[Problem to solve]: Return verbatim the passage of the forum discussion on OneNote's offline cache, starting with "Most people hardly" and going on through "hours every day.".
* start Excerpt *
Most people hardly need 300GB drives to support this. I have a laptop with a
30GB drive (a little old school these days) and have ~10 notebooks open that
I've been using for quite some time (a couple of years). Total storage of my
cache and cached files is around 1GB.

Even if you used our audio recording feature a lot you're talking about a
few MB per hour. So even over a year of every day use you could fill up a GB
or two, but that would be recording several hours every day.

Granted if you started storing lots of large video files in us then you
might start having issues. But if you're doing that you could store the
video separately and just put links to it in OneNote (we won't cache it
unless you insert the file into Onenote).

Storage is very cheap these days (about 50c a gigabyte and falling fast) and
size of average hard drive is going to be even larger by the time we ship
OneNote.

Hopefully you can understand why this was the right trade off for us to
make.
Post by Grant Robertson
Post by Patrick Schmid
You can delete the Offline Cache files, but ON will always create them
again. With ON 2007, you need twice the disk space if your notes are
local.
OK, I am sorry, that is unacceptable as well. You should give users the
option of whether they intend to share files with others and only then
use a cache for only the shared files. To simply double the required hard
drive space for everyone just to save an extra option in a dialog is just
ludicrous. And this for a program that Microsoft suggests that we put our
entire life of notes into. What the heck are these guys thinking anyway?
I'm not going to just run out and buy a 300 GB laptop hard drive becuase
you want to waste all my space.
Hil
2006-06-30 03:01:02 UTC
Permalink
I have to agree with Grant on this point. I'll never be sharing my notebooks
with others, and this is a huge waste for me.

For example, I've been using ON for 13 days worth of notes, and my Notebook
is now 80MB in size. At the end of a normal school year, my notes (without
pictures, audio, or anything fancy, will be aobut 1GB in size. So I'll be
using 2GB per year with this cache thing? If I had done this when I was an
undergrad, my 4 years of college would have been 8GB. That's almost a third
of your hard drive, David. If you include Windows, the rest of Office, and a
few other programs like SPSS or any multimedia content, your HD is more than
full.
* end Excerpt *
* start Record set *
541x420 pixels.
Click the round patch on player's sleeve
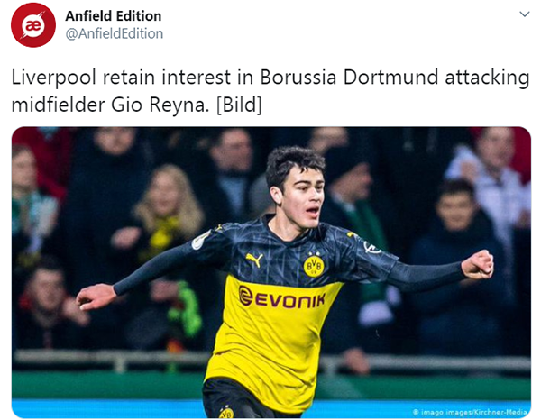tap(202, 241)

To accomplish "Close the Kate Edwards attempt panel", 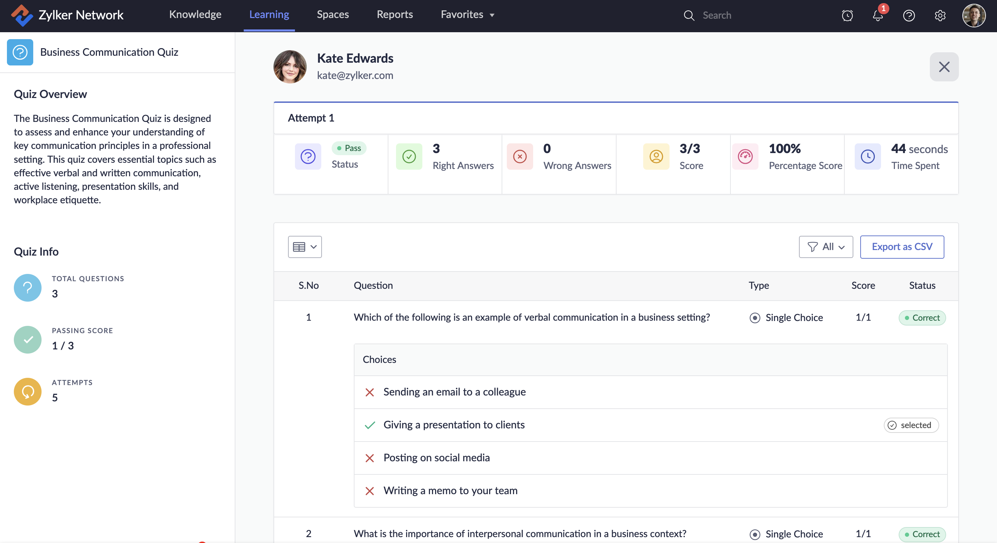I will coord(944,67).
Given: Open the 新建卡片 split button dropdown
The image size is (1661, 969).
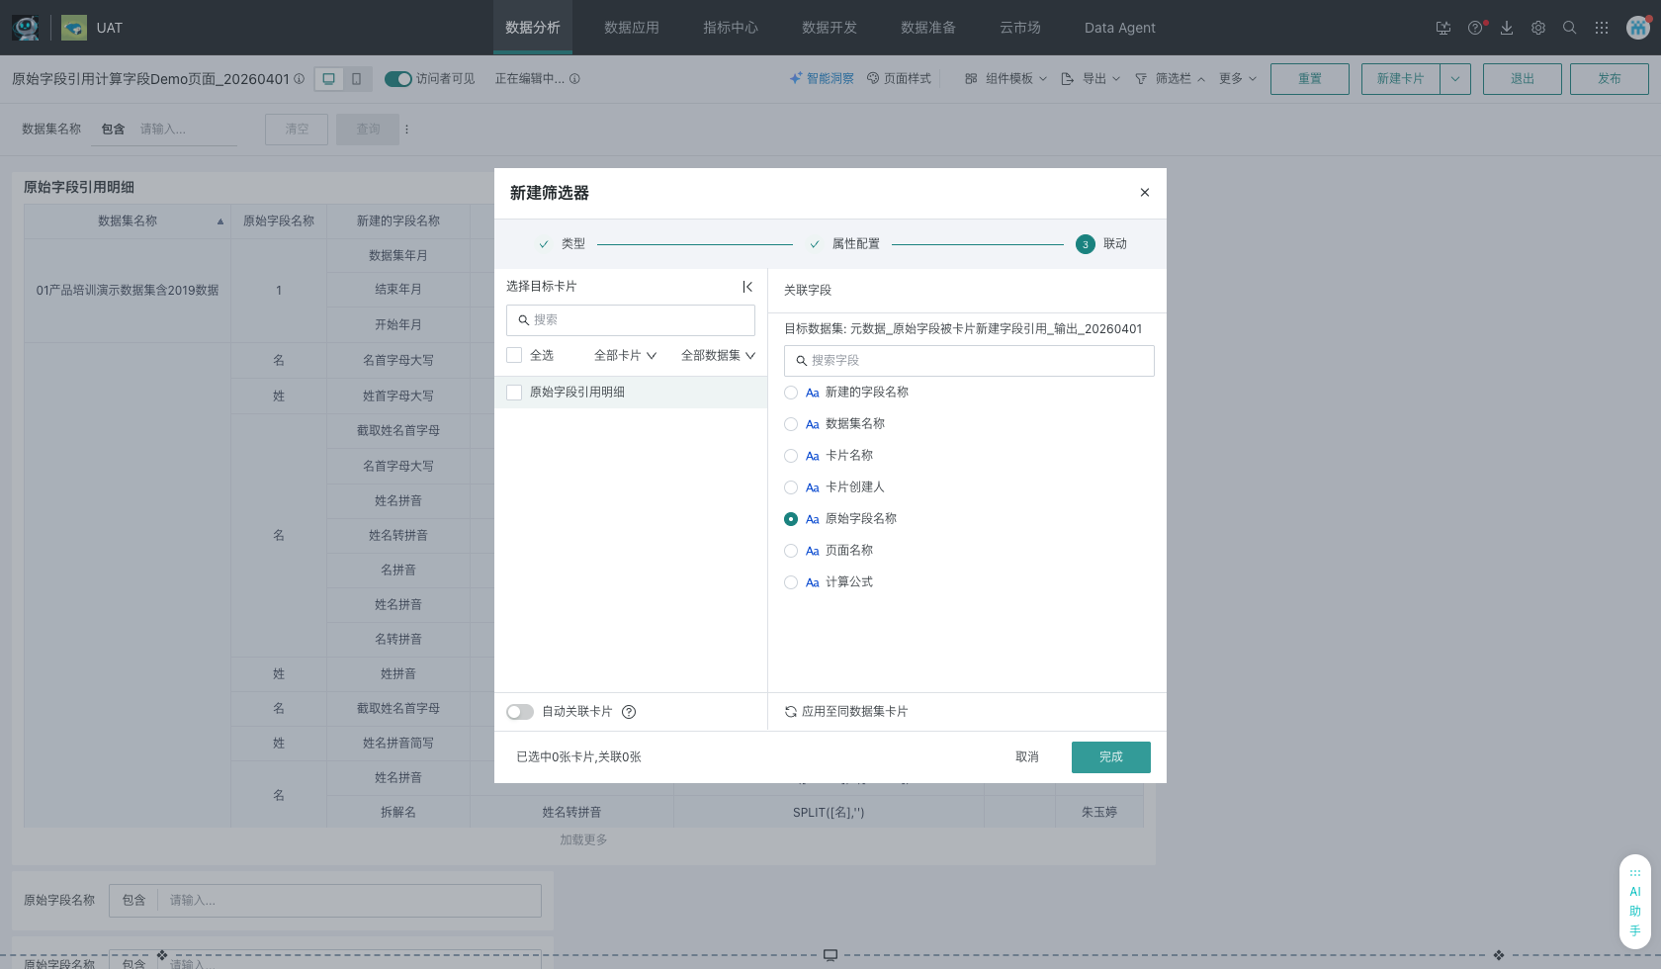Looking at the screenshot, I should coord(1454,78).
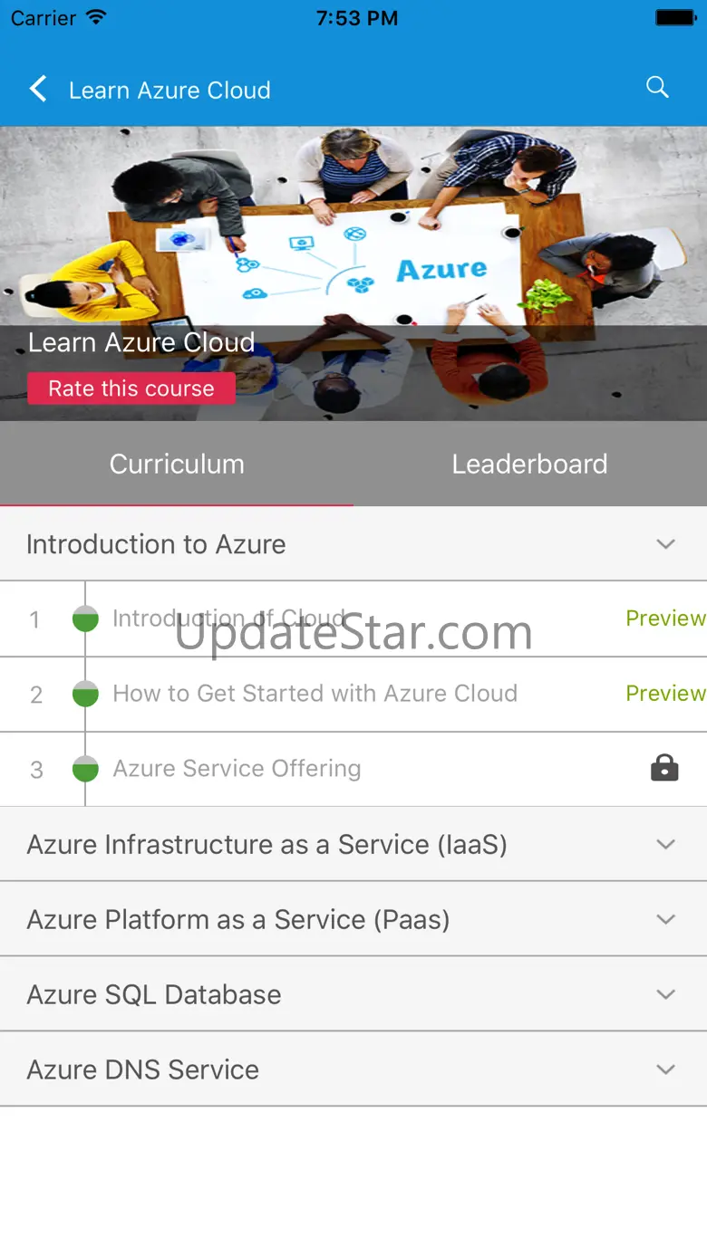The height and width of the screenshot is (1256, 707).
Task: Expand Azure Infrastructure as a Service section
Action: (666, 844)
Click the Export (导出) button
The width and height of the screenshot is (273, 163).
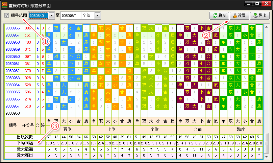(259, 16)
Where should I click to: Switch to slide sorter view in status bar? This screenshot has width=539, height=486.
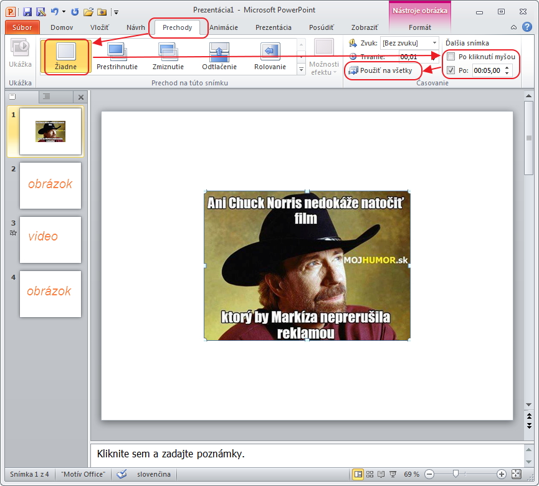pyautogui.click(x=370, y=474)
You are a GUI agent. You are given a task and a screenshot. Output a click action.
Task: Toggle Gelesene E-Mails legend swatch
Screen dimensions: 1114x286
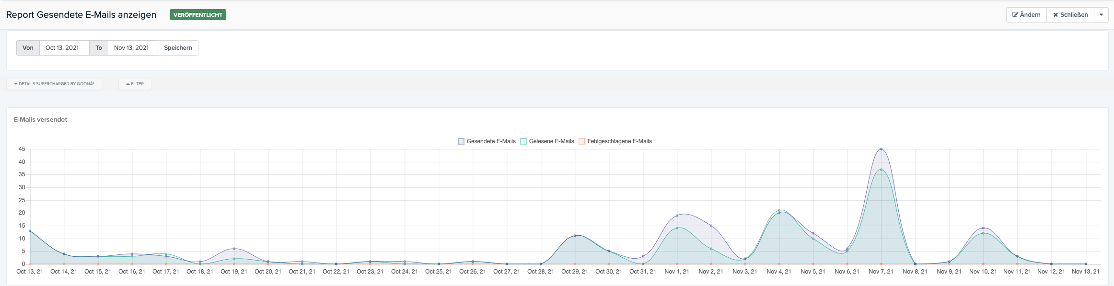[x=523, y=141]
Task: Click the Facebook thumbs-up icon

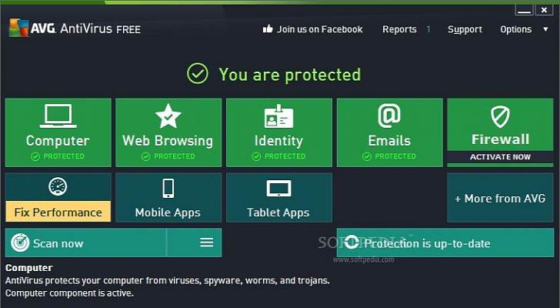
* end Record set *
[Correct response]:
Most people hardly need 300GB drives to support this. I have a laptop with a
30GB drive (a little old school these days) and have ~10 notebooks open that
I've been using for quite some time (a couple of years). Total storage of my
cache and cached files is around 1GB.

Even if you used our audio recording feature a lot you're talking about a
few MB per hour. So even over a year of every day use you could fill up a GB
or two, but that would be recording several hours every day.